+++ QUOTED PASSAGE
When performing an impedance measurement like this, bear in mind that the insulator in the cable is entirely in parallel with the resistor under test. To maintain a 1% accuracy on a 100GΩ resistor measurement requires an overall insulator impedance of no less than 10TΩ. The only way around this limitation is to perform an open circuit calibration so that any shunt resistance can be measured and calculated out. The Keithley 614 does not have this feature, but still performs well. This reinforces the fact that, compared to an insulator, a 10GΩ resistor is indeed relatively stiff.
The Enemies of High Impedance Circuits
Impedance is high when leakages, current noises, bias currents, and static voltage dominate the errors. So dealing with high impedance circuits means minimizing those quantities. The most common and addressable form of leakage is that due to solder flux residue. Boards supporting high impedance circuits should be well cleaned so that all flux is removed. Third party board manufactures can have contaminated washers, so a clean wash may need to be specified as a production requirement. Traces should be spaced beyond the minimum design rules as real estate allows. For insulators, I have never found FR-4 to cause any problem, although it does absorb moisture, while Teflon and glass do not. Some designers have had recourse to Teflon posts or wells, but this may be due to their inherent resistance to surface tracking and other effects such as dielectric absorption, rather than their purely insulative properties. To keep surface impedances high in imperfect environments may require sealing or conformal coating, but this can reduce serviceability. Traces connected to high impedance sources and inputs should be guarded by traces at similar potentials. There are many practical considerations. For example, a dual op amp has non-inverting inputs at pins 3 and 5. It is easier to protect pin 5 because it is in the corner, while pin 3 is adjacent to the negative supply.
++++++
### REQUIRED WORK
1. In the passage on high impedance circuits, what is the most common and addressable form of leakage?
2. Write out the passage on high impedance circuits word for word, starting at "When performing an" and ending at "indeed relatively stiff.".
3. Pick up the passage on high impedance circuits after its last sentence and keep writing it.
+++ SUPPLIED MATERIAL
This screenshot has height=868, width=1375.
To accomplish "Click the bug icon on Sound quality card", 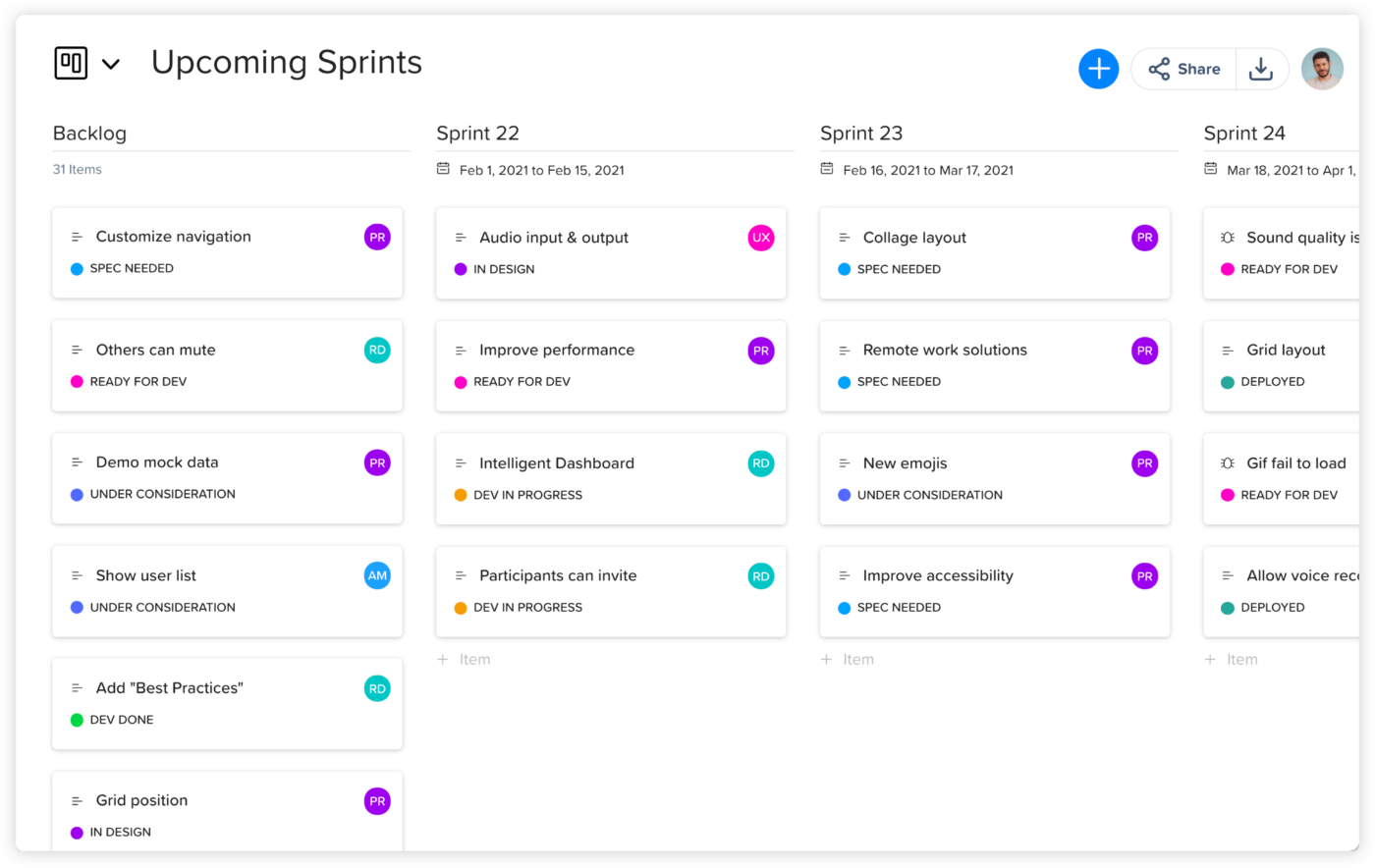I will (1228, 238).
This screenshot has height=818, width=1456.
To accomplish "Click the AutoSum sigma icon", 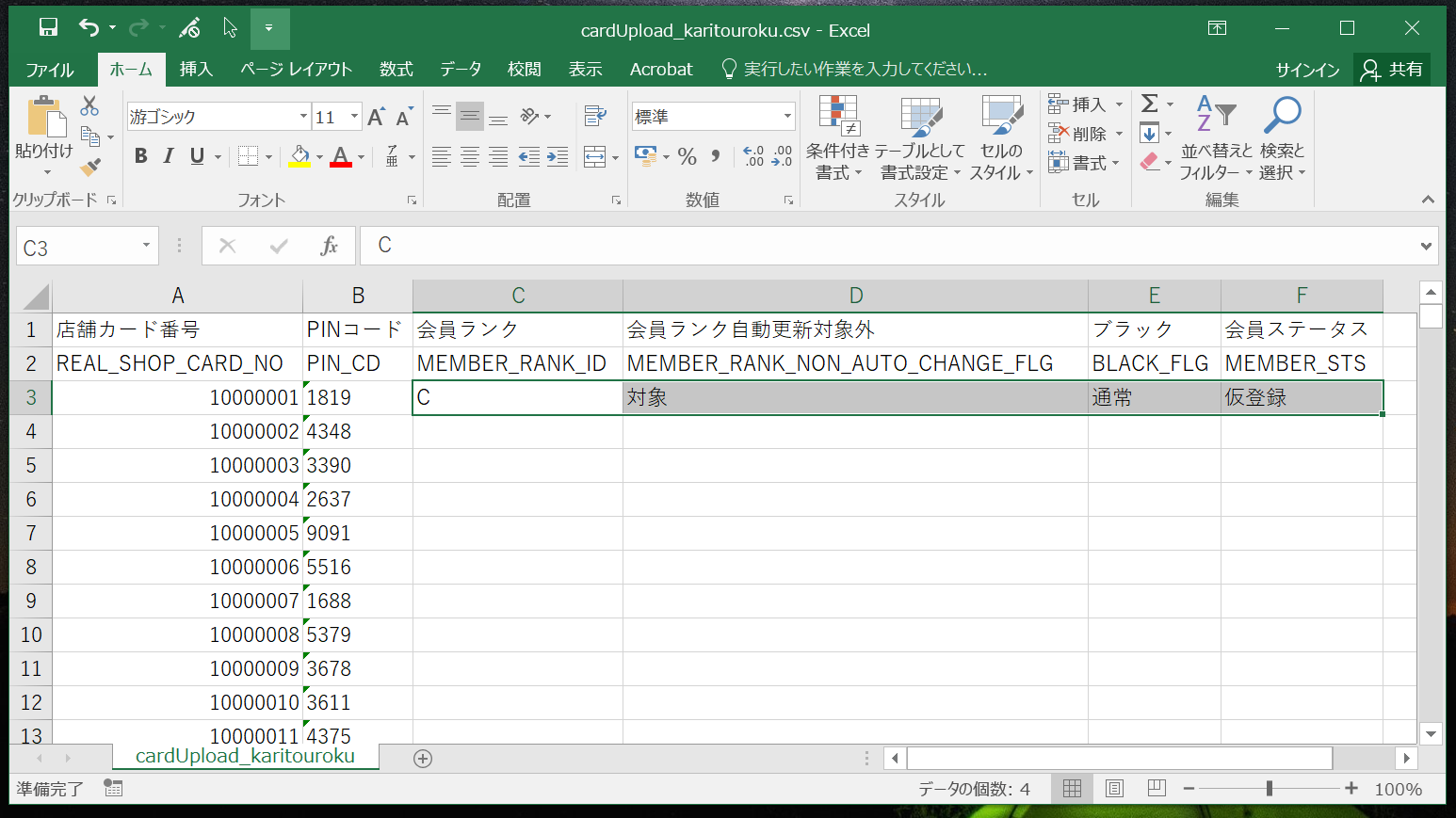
++++++
### ANSWERS
1. Leakage due to solder flux residue.

2.
When performing an impedance measurement like this, bear in mind that the insulator in the cable is entirely in parallel with the resistor under test. To maintain a 1% accuracy on a 100GΩ resistor measurement requires an overall insulator impedance of no less than 10TΩ. The only way around this limitation is to perform an open circuit calibration so that any shunt resistance can be measured and calculated out. The Keithley 614 does not have this feature, but still performs well. This reinforces the fact that, compared to an insulator, a 10GΩ resistor is indeed relatively stiff.

3.
Bias current and current noise in active devices are sources of error. Bipolar transistors require a DC base current in order to operate. FETs have input leakage. In both cases, a current noise is induced due to electron quantization through junctions (note that this is not true for current generally, but for currents through junctions.) For FETs, current noise rises with frequency because of Miller effects (see sidebar below). While the temptation is to jump immediately to FET based input structures for their low bias currents, there are instances where super-beta bipolar input structures offer an advantage, particularly operating at high temperatures. FET input leakage doubles every 10°C, while super-beta bias current remains relatively stable. In either case, chopping techniques can be applied to remove the effects of both offset voltage and bias current. For impedances below a few MΩ, don't jump immediately to a FET input amplifier without first considering exceptionally precise and low bias current op amps like the LT6010, or LTC2054. Sometimes a better offset voltage can help defray a slightly worse bias current specification. For a given source impedance, the overall input error will be VOS + IBIAS*Rsource. As source impedance rises, the bias current term dominates, making a MOSFET input solution more attractive. This has become truer in recent years as the specifications of CMOS op amps have improved.
Another fascinating problem encountered with high impedance circuits is their sensitivity to motion. Static charges generated by shoes on a carpet can be at kilovolt levels, so even the tiniest capacitive coupling generates significant charge injection. When taking measurements, stand back and hold still. Shielding helps of course, but mechanical vibrations will modulate the capacitance (microphonics) between pcb traces and any local metalwork and cause charge injection. This is true even if the metalwork voltage itself is not changing, but simply at a different DC voltage than the traces. So shield your circuit, but not too closely. When mechanical motion or stress induce voltages on insulators at microscopic levels, they are usually referred to as triboelectric or piezoelectric effects. High impedance sources may require the use of low triboelectric noise cable, such as Belden type 9239 in high vibration environments.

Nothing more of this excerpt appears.